**CONSIGNE**
D'après l'extrait sur l'effort musculaire, quelle nouvelle marque des sensations est reconnue pendant la seconde phase ?

**EXTRAIT DE PAGE**
--------------------------------
Il l’ignore encore durant la seconde phase, quand à l’effort momentané succède une nouvelle expérience, celle d’une tension continue. Conscient de sa puissance d’agir, le sujet sentant prolonge son effort suivant une direction donnée, que du reste il ne se représente en aucune façon ; il applique ferme sa main sur une surface plane, une table par exemple, ou il allonge son bras en avant. Que remarque-t-il en lui ? Une succession de sensations homogènes, des impressions d’effort musculaire qui dans le premier cas décroissent graduellement jusqu’à disparaître, et dans le second croissent d’intensité au point de devenir intolérables. Une nouvelle marque des sensations est reconnue, leur intensité ; une nouvelle distinction appliquée à ces groupes de tout à l’heure, l’ordre de croissance ou de décroissance.
--------------------------------
[Entrées de données enregistrées]
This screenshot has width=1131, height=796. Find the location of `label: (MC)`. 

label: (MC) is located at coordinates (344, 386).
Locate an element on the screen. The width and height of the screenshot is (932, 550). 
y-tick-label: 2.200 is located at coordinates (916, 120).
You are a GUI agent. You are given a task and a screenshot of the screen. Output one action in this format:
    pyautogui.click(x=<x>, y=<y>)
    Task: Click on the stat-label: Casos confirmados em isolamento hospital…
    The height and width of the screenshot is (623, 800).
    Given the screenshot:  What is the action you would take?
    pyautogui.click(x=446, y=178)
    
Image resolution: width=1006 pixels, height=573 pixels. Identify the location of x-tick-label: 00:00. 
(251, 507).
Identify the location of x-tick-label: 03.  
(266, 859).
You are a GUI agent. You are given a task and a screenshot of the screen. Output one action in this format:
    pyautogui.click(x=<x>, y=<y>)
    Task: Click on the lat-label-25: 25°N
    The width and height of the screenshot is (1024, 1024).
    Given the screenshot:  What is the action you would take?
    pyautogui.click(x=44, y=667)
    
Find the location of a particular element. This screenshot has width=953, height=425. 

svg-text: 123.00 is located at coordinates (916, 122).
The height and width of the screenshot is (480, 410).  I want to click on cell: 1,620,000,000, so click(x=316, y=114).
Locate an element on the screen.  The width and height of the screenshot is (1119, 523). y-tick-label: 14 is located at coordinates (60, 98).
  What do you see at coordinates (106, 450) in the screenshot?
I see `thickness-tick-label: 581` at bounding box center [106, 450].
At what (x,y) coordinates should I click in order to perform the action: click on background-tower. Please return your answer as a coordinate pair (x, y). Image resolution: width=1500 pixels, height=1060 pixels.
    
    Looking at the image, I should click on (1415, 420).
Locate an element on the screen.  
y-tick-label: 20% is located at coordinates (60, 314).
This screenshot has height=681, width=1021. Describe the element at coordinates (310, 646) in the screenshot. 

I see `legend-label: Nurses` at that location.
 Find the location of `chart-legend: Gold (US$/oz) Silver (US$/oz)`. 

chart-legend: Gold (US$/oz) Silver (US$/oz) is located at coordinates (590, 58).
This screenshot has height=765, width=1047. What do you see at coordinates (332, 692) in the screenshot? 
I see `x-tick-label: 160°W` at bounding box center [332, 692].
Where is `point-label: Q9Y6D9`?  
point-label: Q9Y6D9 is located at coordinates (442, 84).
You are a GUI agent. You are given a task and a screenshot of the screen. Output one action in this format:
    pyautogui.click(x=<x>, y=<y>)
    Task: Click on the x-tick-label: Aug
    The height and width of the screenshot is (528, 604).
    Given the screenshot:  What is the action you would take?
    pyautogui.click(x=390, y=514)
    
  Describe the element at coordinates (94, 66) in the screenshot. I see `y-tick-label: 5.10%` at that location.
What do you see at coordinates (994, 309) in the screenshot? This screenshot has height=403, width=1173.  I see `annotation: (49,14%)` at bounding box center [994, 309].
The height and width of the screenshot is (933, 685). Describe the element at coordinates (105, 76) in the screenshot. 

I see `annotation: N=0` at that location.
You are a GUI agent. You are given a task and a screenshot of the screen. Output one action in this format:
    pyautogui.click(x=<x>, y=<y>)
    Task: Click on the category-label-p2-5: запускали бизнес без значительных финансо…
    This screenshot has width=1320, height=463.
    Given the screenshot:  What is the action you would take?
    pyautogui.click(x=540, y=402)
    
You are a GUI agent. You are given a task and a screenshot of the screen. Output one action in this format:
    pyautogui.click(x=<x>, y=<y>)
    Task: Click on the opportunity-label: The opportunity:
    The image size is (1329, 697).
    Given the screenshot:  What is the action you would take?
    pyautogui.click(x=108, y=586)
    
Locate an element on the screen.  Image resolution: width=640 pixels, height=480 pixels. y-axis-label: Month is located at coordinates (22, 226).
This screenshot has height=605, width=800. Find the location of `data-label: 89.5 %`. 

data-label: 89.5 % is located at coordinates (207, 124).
--------------------------------
**RÉPONSE FINALE**
Leur intensité.